# Icelandic: I am so sad I could spring



## lawnmower

Hi all,

I hope you can help me out with this one that has been sitting at the back of my brain for 10 years now!

I remember from my days in Iceland a funny story about a famous and important man (possibly a politician but I am not sure) that after an official dinner tranlated into English a typical Icelandic sentence meaning 'I am so full I could explode' that came out as: 'I am so sad I could spring' really puzzling everyone!

What is the Icelandinc for this sentence? I only kindof remember the start of it: ég er so sattur....

Takk!


----------



## butra

Ég er svo saddur að ég gæti sprungið.    masculine.
Ég er svo södd    að ég gæti sprungið.    feminine.


----------



## lawnmower

thanks Butra.


----------



## Alxmrphi

butra said:


> Ég er svo saddur að ég gæti sprungið.    masculine.
> Ég er svo södd    að ég gæti sprungið.    feminine.



Hæ!
Why would there be a difference between masculine and feminine.
Icelandic is something that I started to learn but put on pause while I got better at Germanic languages, and then want to slowly go back to and my goal is in within 7-8 years I will be able to speak it to some sort of "ok" degree.

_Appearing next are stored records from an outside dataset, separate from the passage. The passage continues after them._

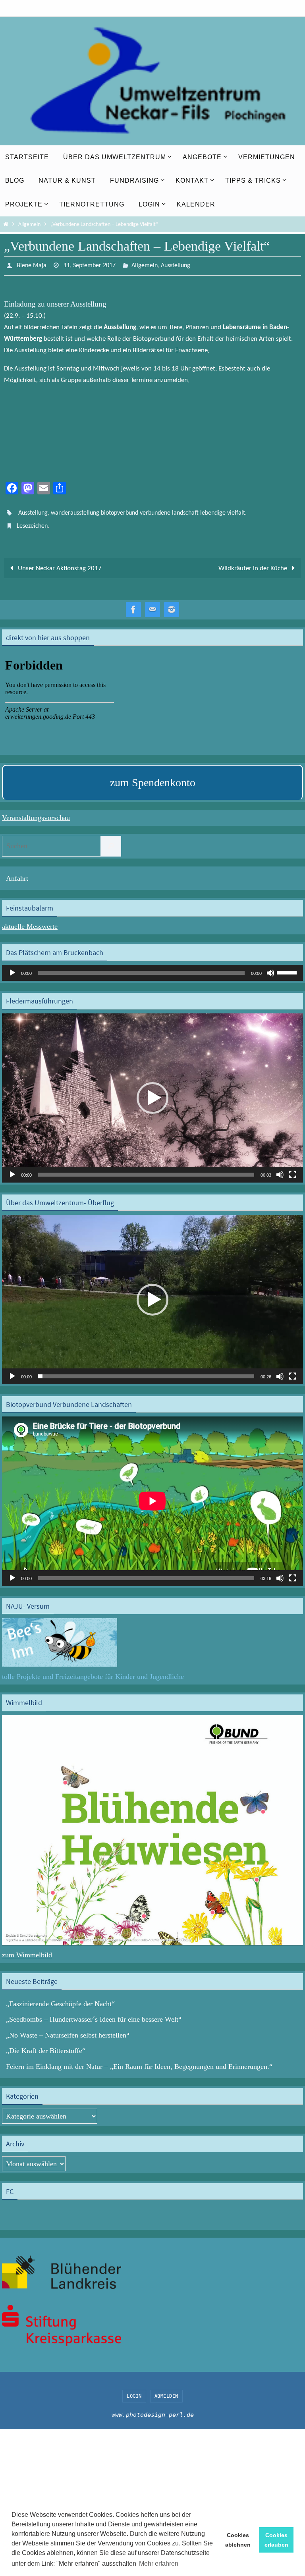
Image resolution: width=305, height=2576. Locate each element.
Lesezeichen (32, 521)
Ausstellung (175, 265)
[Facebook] (133, 603)
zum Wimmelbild (27, 1949)
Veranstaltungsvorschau (36, 811)
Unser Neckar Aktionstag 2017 (59, 561)
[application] (152, 966)
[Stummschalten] (270, 966)
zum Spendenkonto (152, 776)
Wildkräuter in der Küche (253, 561)
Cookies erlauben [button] (276, 2540)
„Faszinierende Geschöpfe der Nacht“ (60, 1997)
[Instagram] (171, 603)
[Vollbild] (293, 1168)
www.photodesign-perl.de (153, 2408)
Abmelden (166, 2389)
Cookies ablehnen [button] (238, 2540)
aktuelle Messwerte (30, 920)
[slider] (288, 965)
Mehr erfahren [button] (158, 2563)
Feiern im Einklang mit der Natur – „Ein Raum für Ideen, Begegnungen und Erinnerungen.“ (139, 2060)
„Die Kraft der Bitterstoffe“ (45, 2044)
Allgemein (29, 224)
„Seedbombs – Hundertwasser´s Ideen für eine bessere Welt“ (93, 2012)
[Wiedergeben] (12, 966)
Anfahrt (17, 872)
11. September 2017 (90, 265)
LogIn (134, 2389)
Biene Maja (31, 265)
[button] (152, 1091)
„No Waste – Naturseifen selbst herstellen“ (67, 2028)
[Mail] (152, 603)
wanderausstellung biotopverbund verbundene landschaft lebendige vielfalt (148, 510)
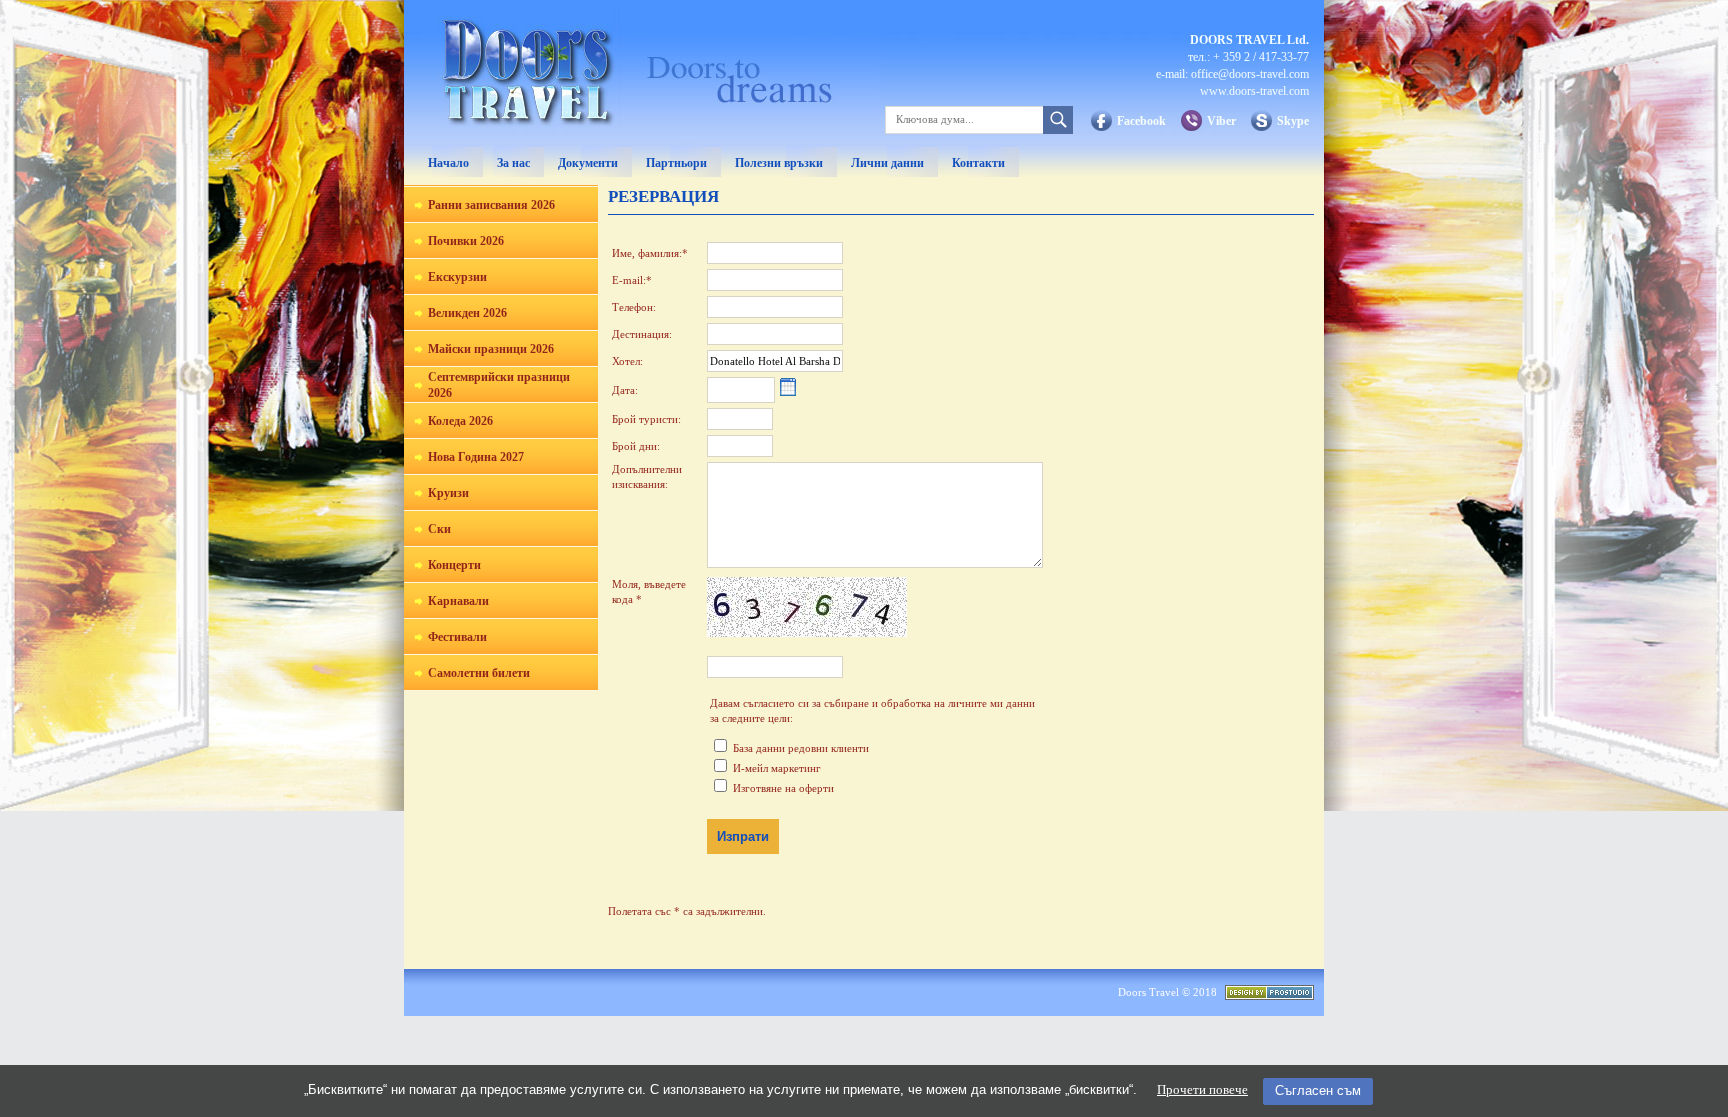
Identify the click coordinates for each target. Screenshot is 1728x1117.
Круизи (448, 493)
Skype (1293, 121)
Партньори (676, 163)
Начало (448, 163)
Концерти (454, 565)
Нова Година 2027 (476, 457)
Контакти (978, 163)
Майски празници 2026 (491, 349)
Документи (588, 163)
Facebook (1141, 121)
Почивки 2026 (466, 241)
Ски (439, 529)
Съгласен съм (1318, 1090)
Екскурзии (457, 277)
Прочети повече (1202, 1089)
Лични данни (887, 163)
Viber (1221, 121)
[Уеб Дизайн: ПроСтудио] (1269, 996)
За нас (513, 163)
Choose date (788, 388)
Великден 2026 (467, 313)
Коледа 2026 (460, 421)
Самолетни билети (479, 673)
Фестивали (457, 637)
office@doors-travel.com (1250, 74)
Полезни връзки (779, 163)
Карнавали (458, 601)
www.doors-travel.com (1254, 91)
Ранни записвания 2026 (491, 205)
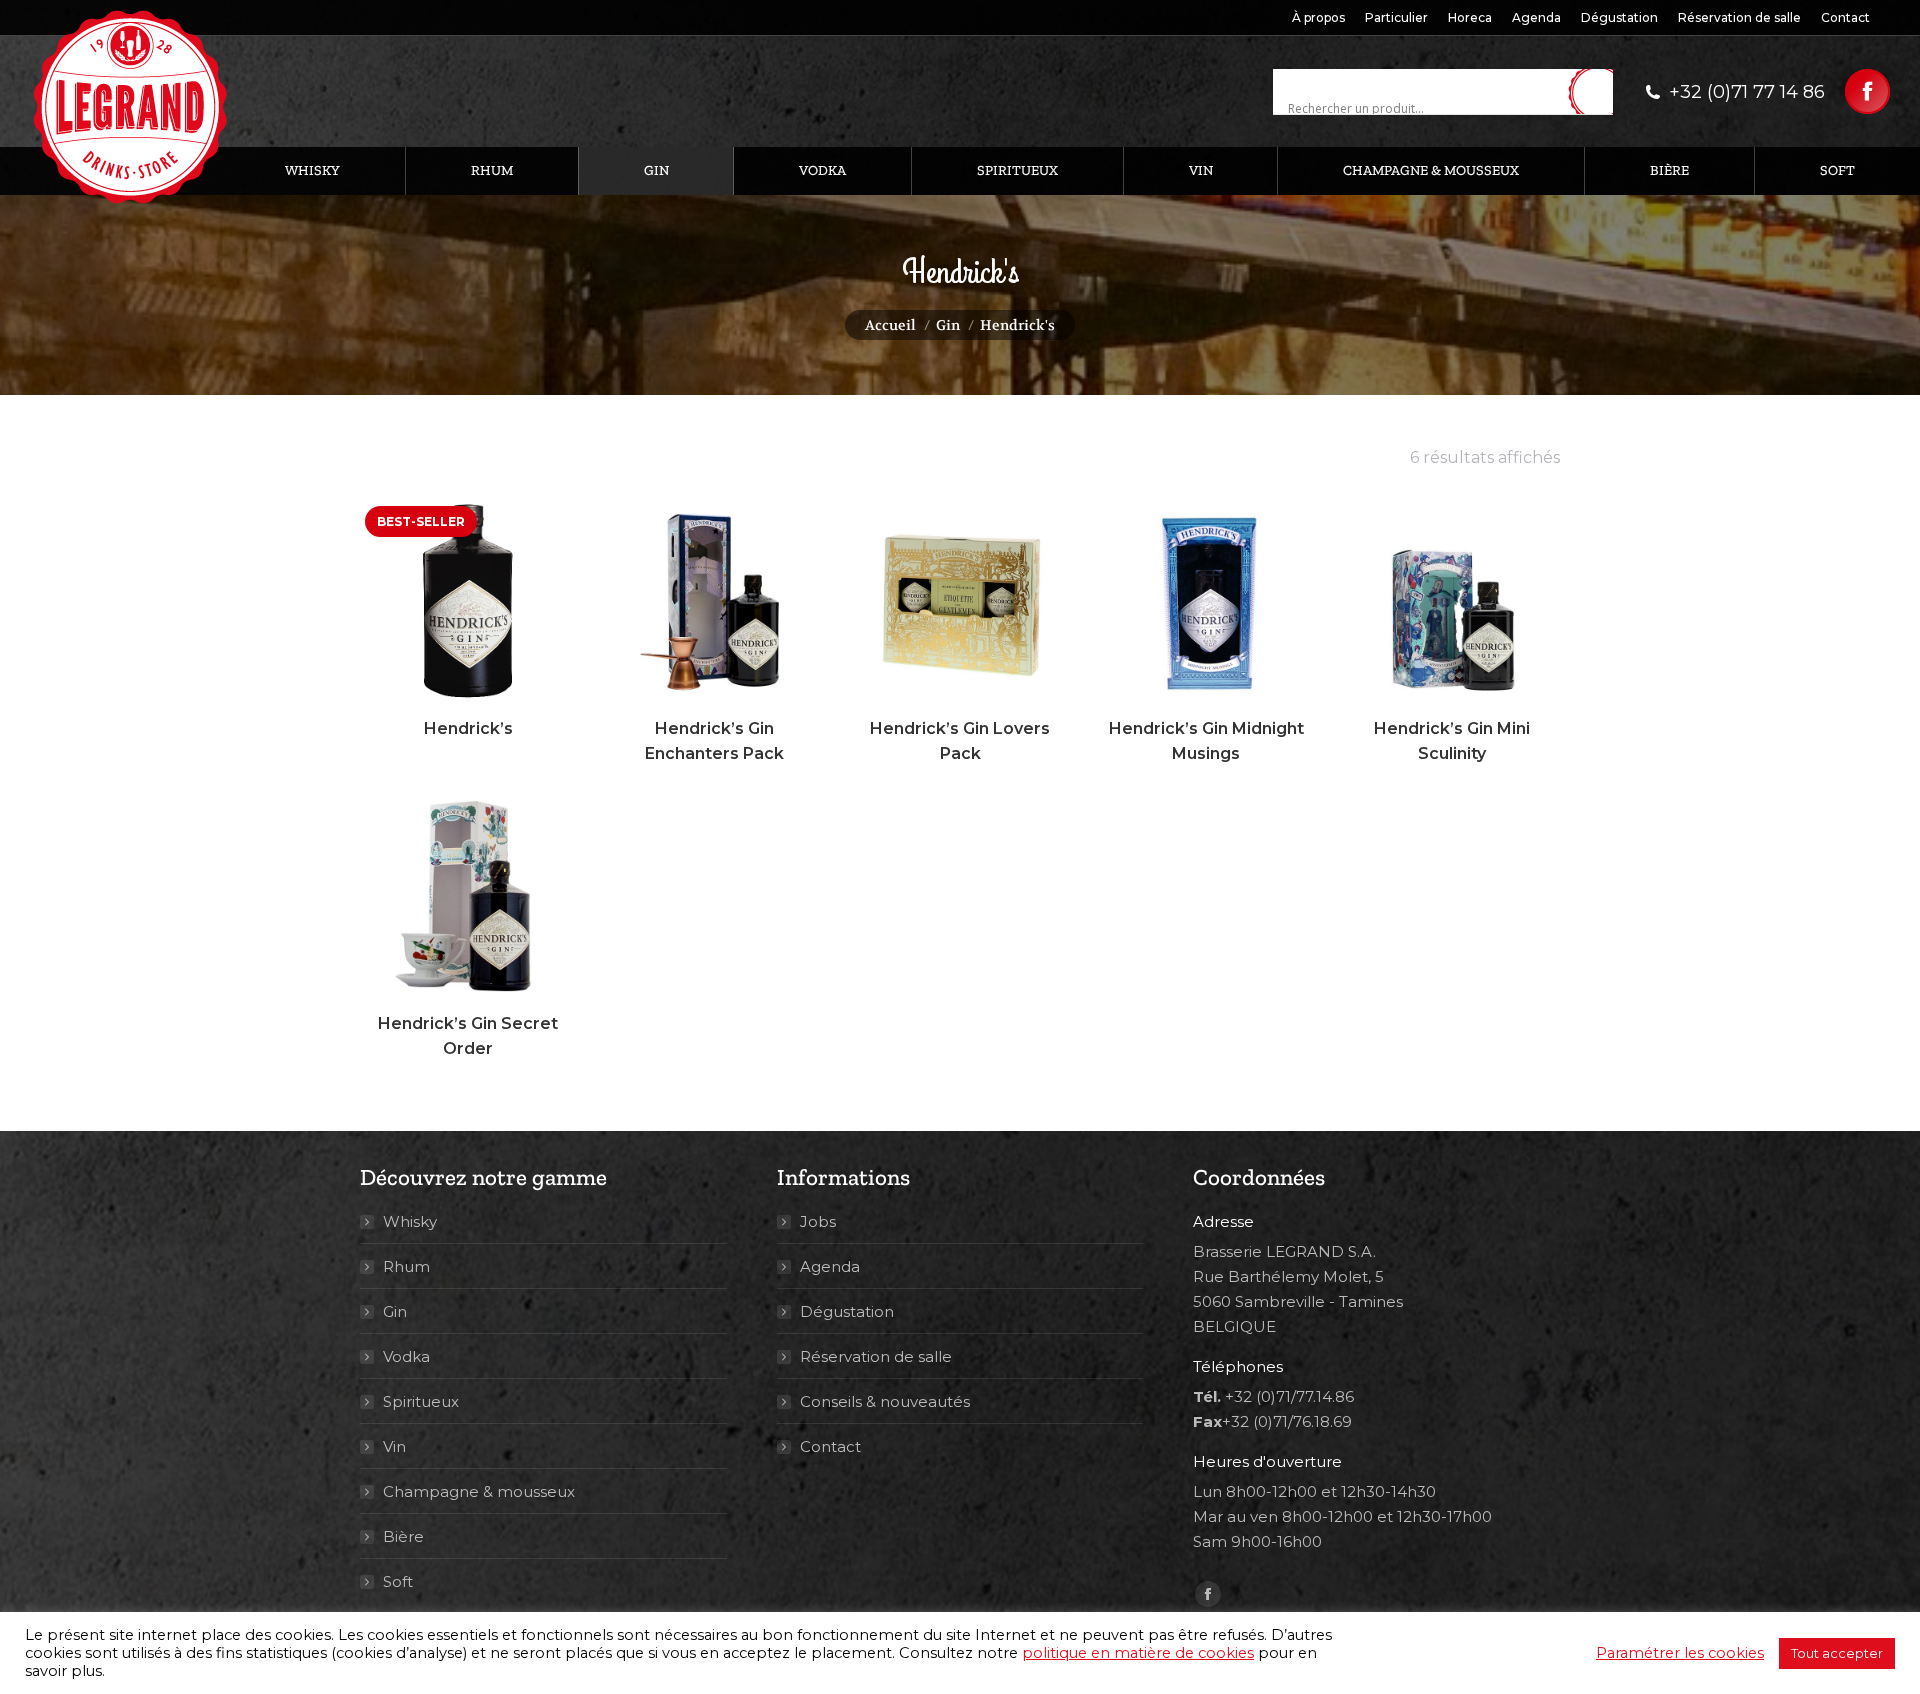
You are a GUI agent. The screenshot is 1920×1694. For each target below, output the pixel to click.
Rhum (406, 1266)
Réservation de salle (876, 1356)
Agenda (830, 1266)
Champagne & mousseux (479, 1491)
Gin (395, 1311)
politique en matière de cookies (1138, 1653)
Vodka (406, 1356)
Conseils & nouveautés (885, 1401)
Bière (403, 1536)
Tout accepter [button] (1837, 1653)
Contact (830, 1446)
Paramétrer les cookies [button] (1680, 1653)
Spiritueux (421, 1401)
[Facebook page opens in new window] (1867, 91)
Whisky (410, 1221)
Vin (394, 1446)
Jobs (818, 1221)
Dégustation (847, 1311)
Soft (398, 1581)
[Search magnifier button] (1598, 93)
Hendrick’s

But I've never come across something that could just be said in two different forms like masculine and feminine like this.
This isn't anything to do with what person says it, surely?


----------



## Daley

Hæ there, 

There is indeed a great difference between adjectives attached to masculine or feminine nouns in icelandic. 
And lets not forget the neuter gender : barnið er svo *satt* að það gæti sprungið. 

The radical (stem) of nouns, adjectives and even of proper names often changes when we conjugate (Örn, Örn, Erni, Arnar is the same proper name depending on which preposition is in use…)


----------



## Alxmrphi

Hey Daley *(**Velkominn)

*What I meantto say wasthat this is just one sentence, and for it to have two different meanings dependent on masculine and feminine, then an adjective would have to have two genders, and as I don't think this is true, surely with the sentence then there should be only one way to say it.

Or is this just two different ways to say it if a woman said it or if a man said it, or is it actually dependent on "adjectives attached to masculine or feminine nouns in Icelandic"like Daley said.I don't have access to any books or dictionaries like I do at home but I thought "svo" meant "then" in Icelandic, is this true, but this is another usage or am I just totally wrong?

Takk


----------



## lawnmower

Hi,
adjectives change depending to the gender of the person or of the object these are referred to.
*Ég er svo saddur að ég gæti sprungið* if a man is speaking
*Ég er svo södd að ég gæti sprungið* if a woman is speaking
And 
*Einar er saddur *
*Inga er södd *
*Barnið er satt*

Icelanders can you please confirm?
Takk!


----------



## Daley

Halló aftur, 
And thanks for welcoming me – this seems like a nice place to be and get informations

Lawnmower: This is correct! And here are some others forms if you want to practice  like: saddir, saddrar, söddum.... 

the meaning is always the same – the form only depends on who is speaking *or *about whom he is speaking 

"Svo" can mean "then" but also "so" like "so happy"

bless


----------



## Sepia

Alex_Murphy said:


> Hey Daley *(**Velkominn)
> 
> *What I meantto say wasthat this is just one sentence, and for it to have two different meanings dependent on masculine and feminine, then an adjective would have to have two genders, and as I don't think this is true, surely with the sentence then there should be only one way to say it.
> 
> Or is this just two different ways to say it if a woman said it or if a man said it, or is it actually dependent on "adjectives attached to masculine or feminine nouns in Icelandic"like Daley said.I don't have access to any books or dictionaries like I do at home but I thought "svo" meant "then" in Icelandic, is this true, but this is another usage or am I just totally wrong?
> 
> Takk



The key point here is the verb equivalent of "to be" in connection with a subject which can be a noun as well as a pronoun. Even though I don't speak Icelandic I can tell this for sure, because this is the way it works in a  number of Germanic and Romance languages.
It is just that English, is NOT one of them, I suppose.

He is Canadian - here the adjective would be masculine in many languages because "is" tell us that the adjective gives us info about the subject "He".
I am Canadian - here it is the same thing, but you don't know who I am. Especially when I write in English you don't know my gender. If I write in French

Je suis canadienne 

you'd know by now that I am a woman because otherwise I'd write

Je suis canadien

It works like that in lots of languages. There are even languages where "I" may have a gender.


----------